Beverly Dennis, III, Chief Counsel, Charlotte Hardnett, Chief, Social Security Litigation Division, Gary S. Simpson, Department of Health & Human Services, Michael W. Carey, United States Attorney, Gary L. Call, Assistant United States Attorney, on brief, for appellee.
Before HARRISON L. WINTER, SPROUSE and CHAPMAN, Circuit Judges.
Mary C. Drennen appeals the denial of her application for Supplemental Security Income payments based upon her claim of disability under Title XVI of the Social Security Act. The case is before us for review of an order of the district court which affirmed the decision of the Secretary denying such benefits. Our review is limited to a determination of whether the Secretary's findings are supported by substantial evidence. 42 U.S.C. § 405(g).
Appellant worked as a clerk in a department store until she sprained her back in August 1983. She has not returned to work, and she claims that she is disabled because of the combination of her many ailments. She does suffer from a shortened left leg, the result of childhood polio, lumbar strain, hypertension, nervous tension, sinus rhinitis caused by allergies, gastritis, depression and a dysthymic disorder.
The Secretary found that these conditions limited claimant's ability to perform work activities, but that her exertional and nonexertional limitations were not of such severity as to prevent her from performing her past relevant light work as a clerk in a department store. Mrs.
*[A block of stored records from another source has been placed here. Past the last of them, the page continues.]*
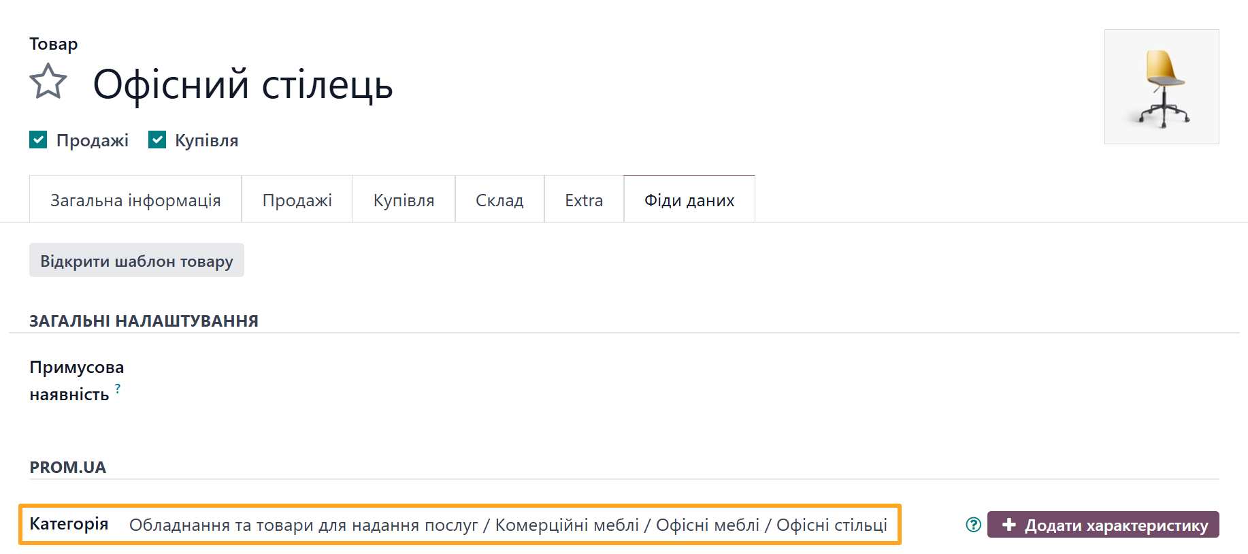The width and height of the screenshot is (1248, 554).
Task: Click tooltip question mark beside Примусова наявність
Action: coord(118,388)
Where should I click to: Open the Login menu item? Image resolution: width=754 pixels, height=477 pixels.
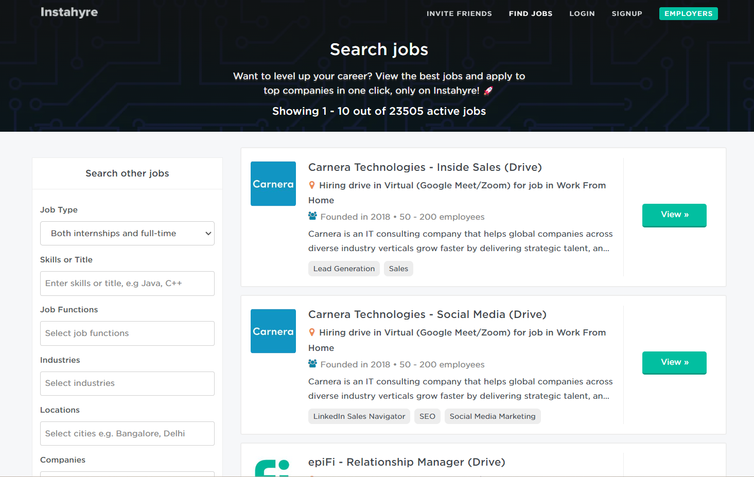(582, 13)
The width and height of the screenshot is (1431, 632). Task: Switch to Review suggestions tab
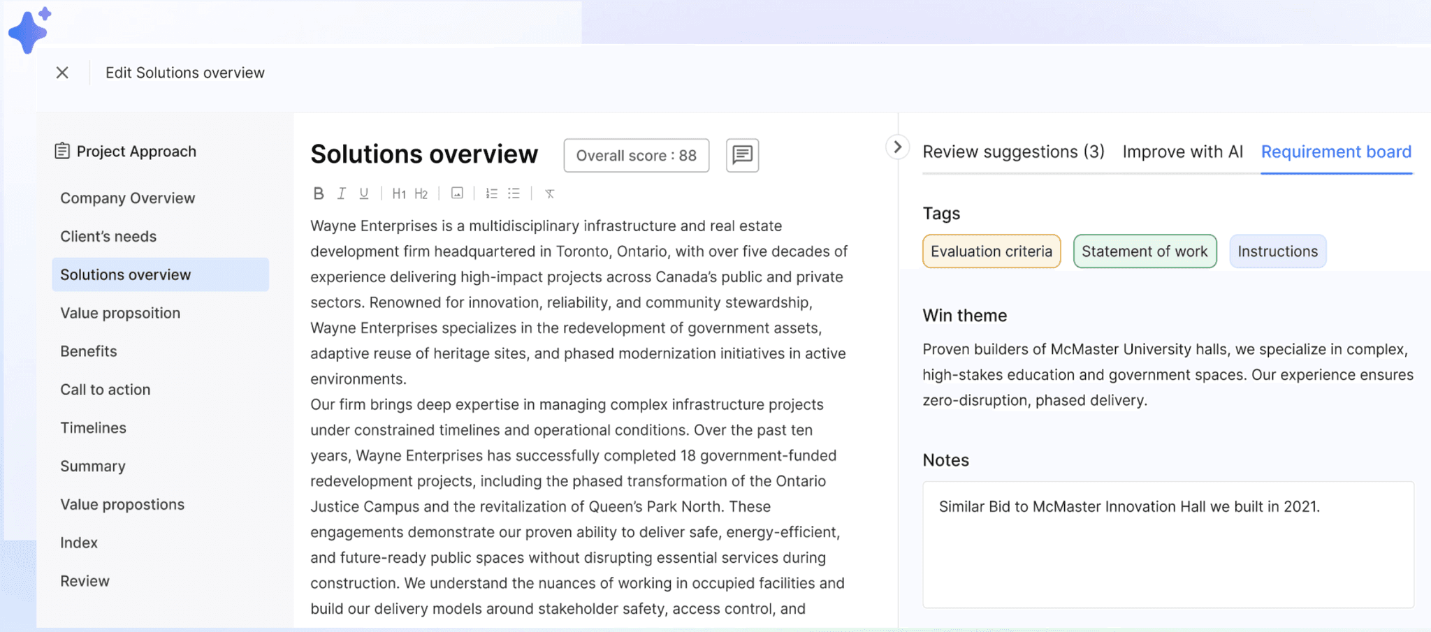point(1013,152)
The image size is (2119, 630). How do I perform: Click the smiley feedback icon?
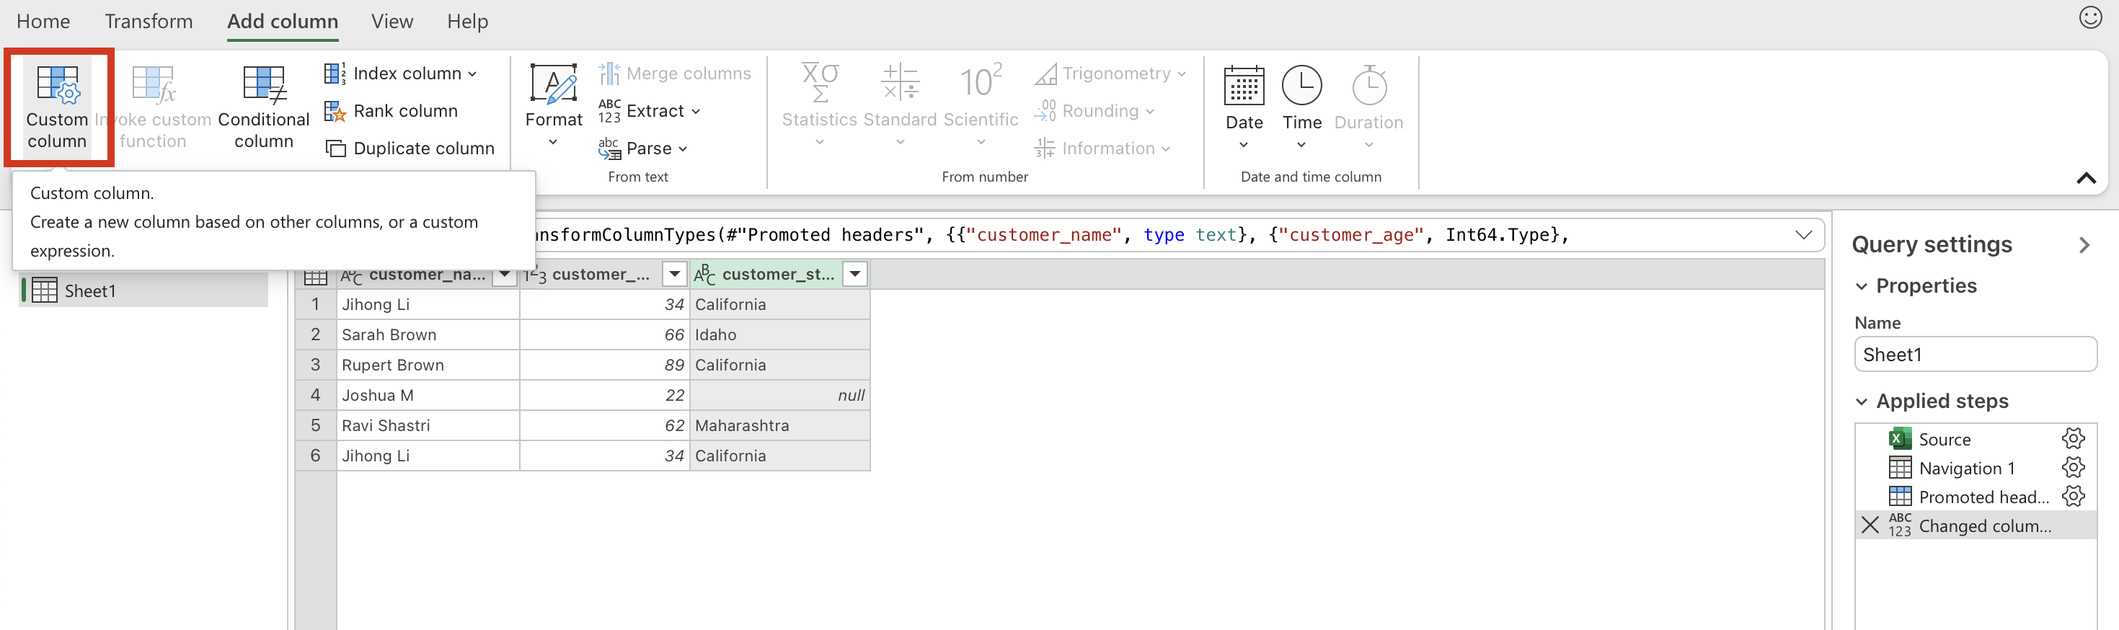2089,17

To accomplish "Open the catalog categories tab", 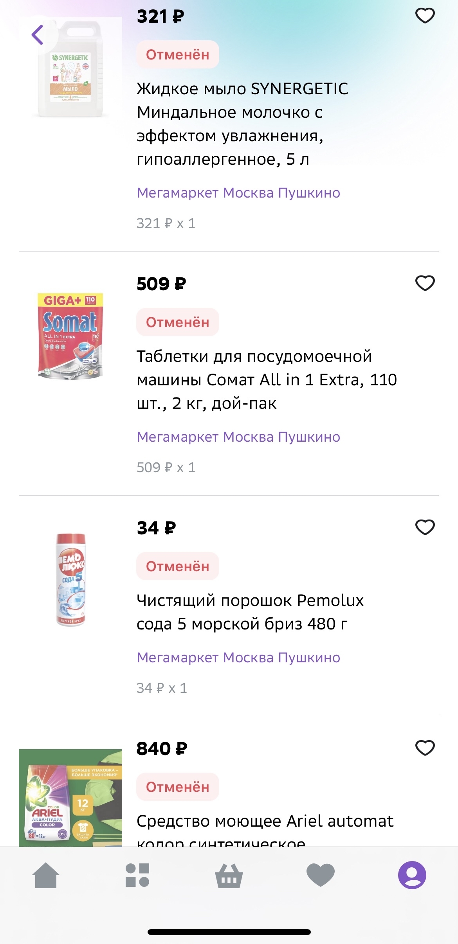I will click(x=137, y=875).
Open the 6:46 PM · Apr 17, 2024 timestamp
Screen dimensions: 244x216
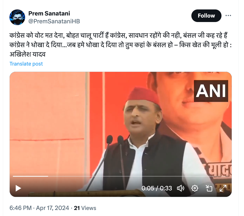pos(39,208)
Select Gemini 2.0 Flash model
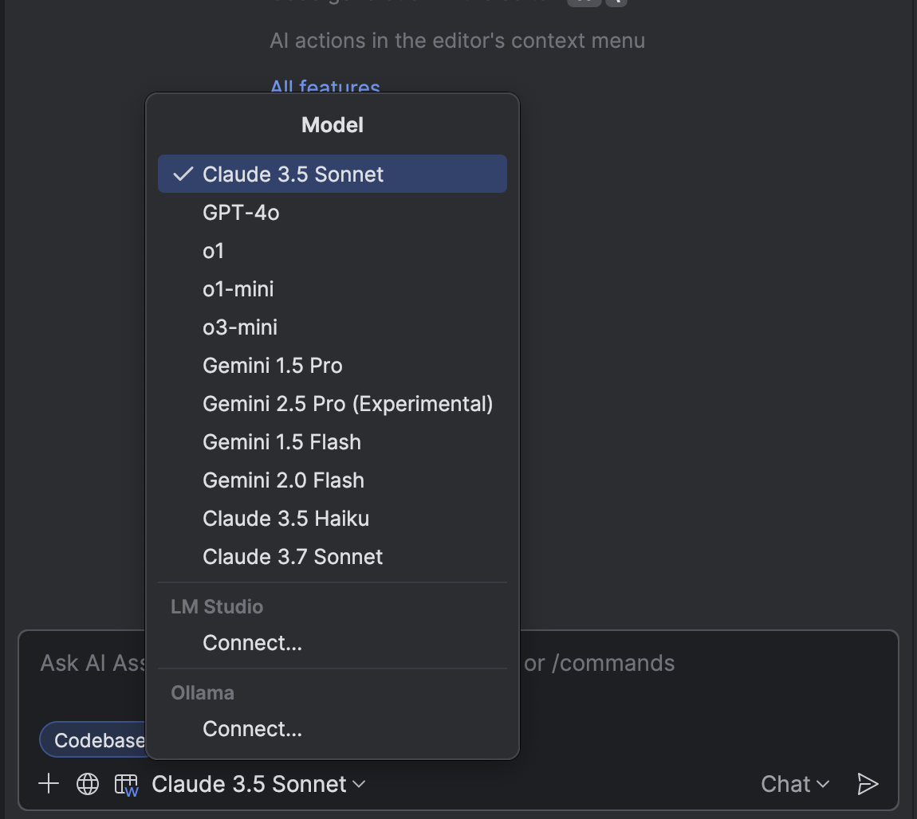Viewport: 917px width, 819px height. coord(283,480)
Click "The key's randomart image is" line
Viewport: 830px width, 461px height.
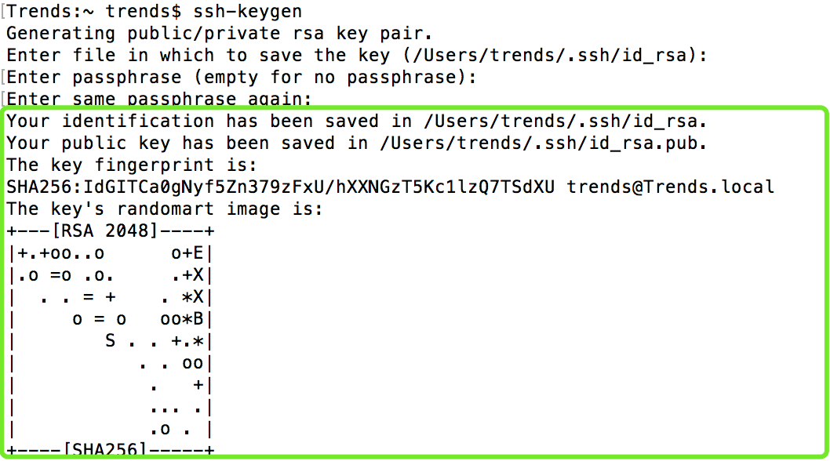(x=165, y=209)

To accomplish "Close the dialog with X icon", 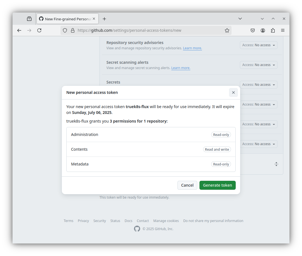I will coord(233,92).
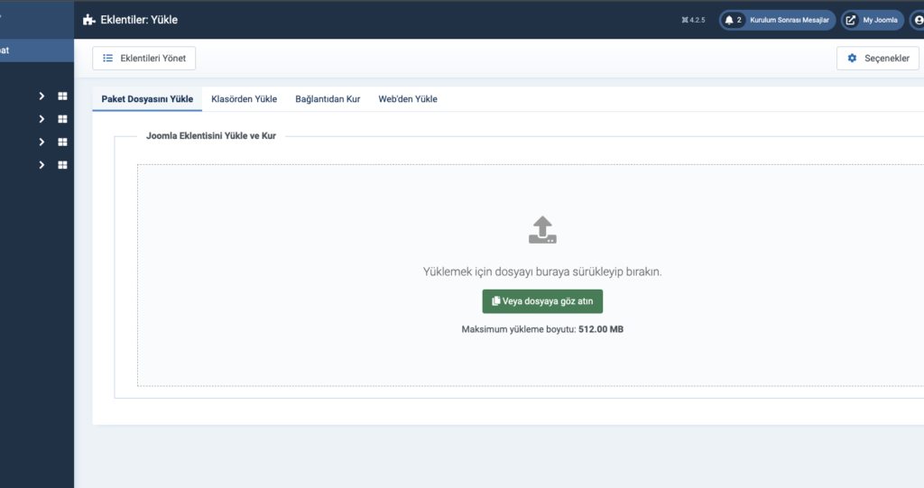Click the puzzle-piece Eklentiler icon in header
This screenshot has width=924, height=488.
coord(89,20)
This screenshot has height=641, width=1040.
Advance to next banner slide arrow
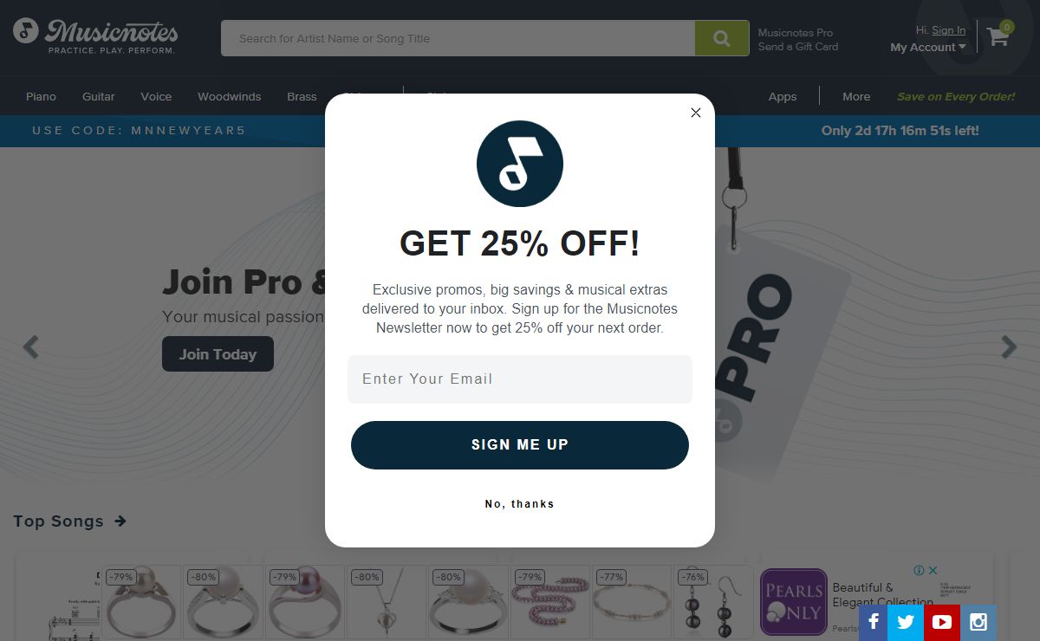[1009, 347]
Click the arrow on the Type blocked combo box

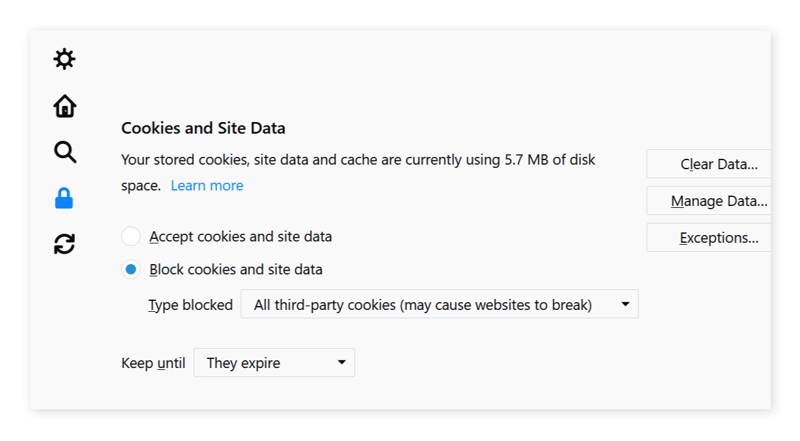[625, 303]
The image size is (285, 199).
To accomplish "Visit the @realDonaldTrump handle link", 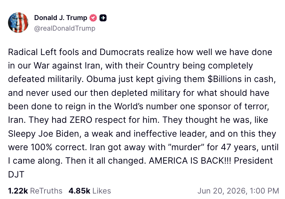I will click(x=65, y=28).
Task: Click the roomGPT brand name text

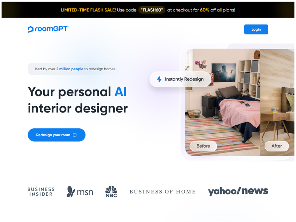Action: [51, 29]
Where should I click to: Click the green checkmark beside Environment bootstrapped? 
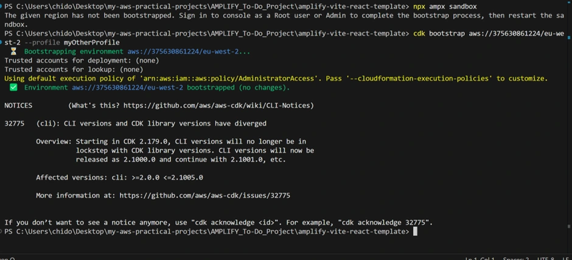pos(13,88)
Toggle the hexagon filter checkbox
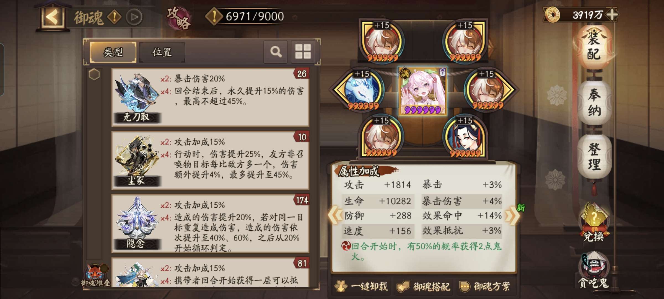664x299 pixels. (x=94, y=75)
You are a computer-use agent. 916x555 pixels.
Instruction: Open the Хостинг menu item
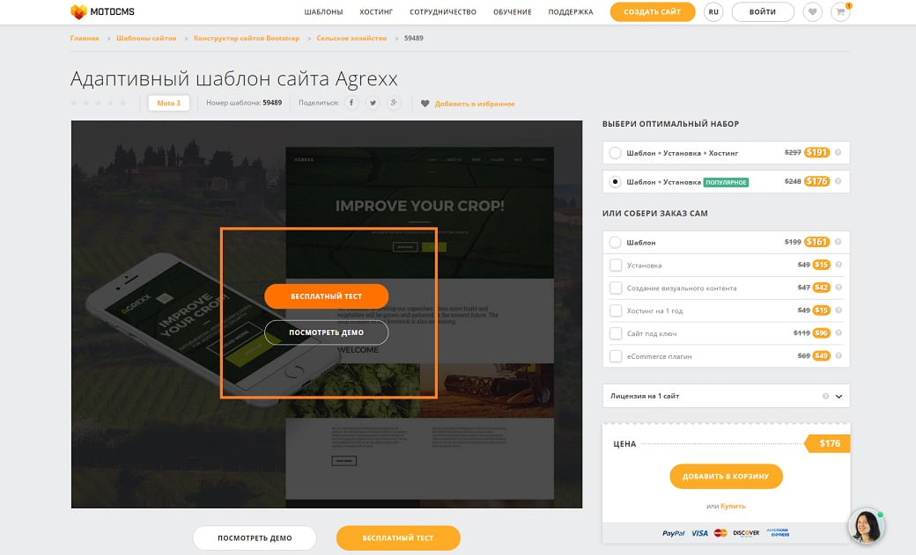(x=376, y=12)
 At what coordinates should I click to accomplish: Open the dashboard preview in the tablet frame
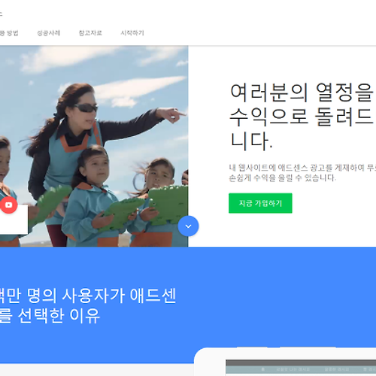coord(301,368)
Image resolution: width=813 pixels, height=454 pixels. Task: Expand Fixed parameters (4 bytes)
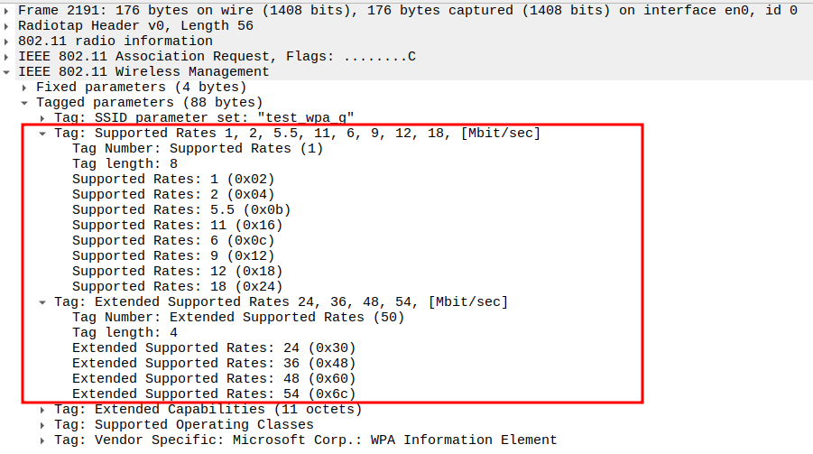coord(25,88)
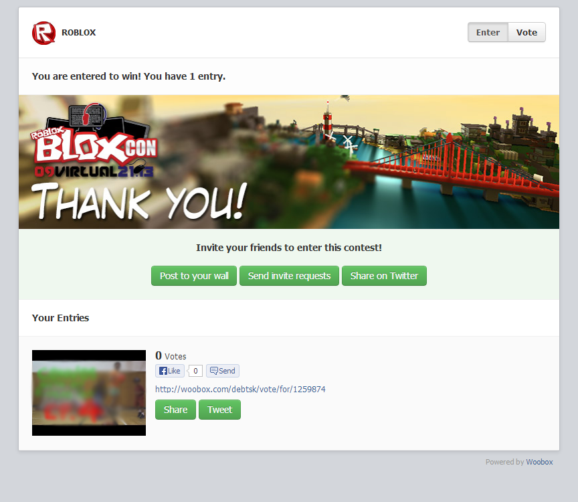Open the blurred entry video thumbnail

89,393

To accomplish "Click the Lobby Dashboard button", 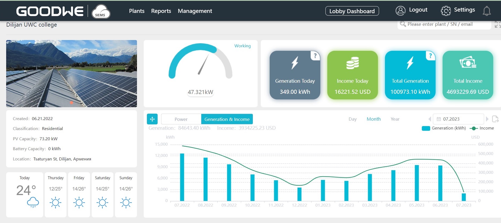I will (352, 11).
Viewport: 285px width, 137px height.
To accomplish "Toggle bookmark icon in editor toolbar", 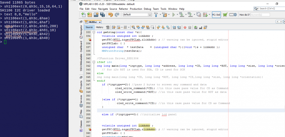I will coord(168,27).
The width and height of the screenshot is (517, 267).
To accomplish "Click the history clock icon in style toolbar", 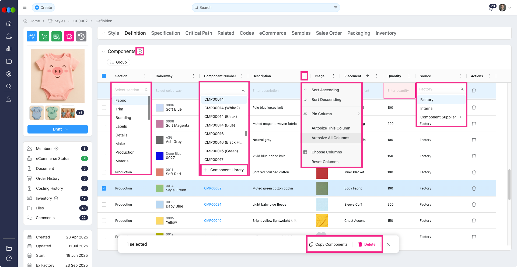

Drennen claims that she meets the criteria of the listings of impairments, that the Secretary's decision is not supported by substantial evidence, and that the Secretary failed to properly consider her severe anxiety disorder.
We have reviewed the records and the briefs, and we find that the decision is based upon substantial evidence and there is no legal error present. There is substantial medical evidence that claimant's hypertension is adequately controlled by medication, that her back condition returned to normal after it was treated, that her sinus rhinitis is caused by certain dusty environments, but would not be aggravated by working in certain areas as a department store clerk, that according to electrocardiograms her chest pains are not caused by angina, and that the claimant's depression and dysthymic disorder would be improved if she obtained employment. A psychologist and a psychiatrist both were of the opinion that she could perform low stress simple work, and a vocational expert testified that claimant could perform the light work of her former employment as a department store clerk. These medical and vocational opinions are substantial evidence in support of the Secretary's finding.
We find that the facts and legal contentions are adequately presented in the briefs, the appendix, and the record now before the court and that oral argument would not aid the decisional process.